Evergreens require little pruning. Spruce and pine are grown as single trunk trees giving them a pyramidal form. In this case the removal of entire branches will leave gaps and should only be done if the branch is dead or diseased. Pruning of these evergreens should be confined to trimming back new growth at the tips of the branches. When this pattern of pruning is practiced annually, the result can be a noticeable increase in the density of the tree.
Most Pines are best pruned in mid-June before the needles start to unfold. At this time the new growth looks like candles. When these terminal shoots are soft they may be cut back to one-half to one-third of their length. This will control the length of subsequent growth for that season. New terminal buds will form at the cut ends by the end of the growing season and growth the following year will spread out from those points.

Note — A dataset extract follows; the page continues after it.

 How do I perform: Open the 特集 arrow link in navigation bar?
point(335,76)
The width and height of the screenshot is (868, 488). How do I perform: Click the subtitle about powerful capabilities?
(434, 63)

With Spruce if it is a matter of shortening shoot growth, it can be pruned by cutting the shoot back to a lateral bud in early spring before growth starts. Pruning should be done in mid-May to early June, before new buds for next year's growth have been formed. Growth will continue on from that bud as the season progresses. Density pruning of Spruce is best carried out after the growing points have elongated. To control growth, prune half of the new growth early in the spring when the growth has extended. This will increase the density of the tree much the same way as with pines.
The treatment of tree wounds, while protecting against the invasion of water disease and insects also slow the healing process. It is recommended that dressings only be used on cuts with a diameter over six inches. Remember to use tree paint only. Do not use ordinary paints!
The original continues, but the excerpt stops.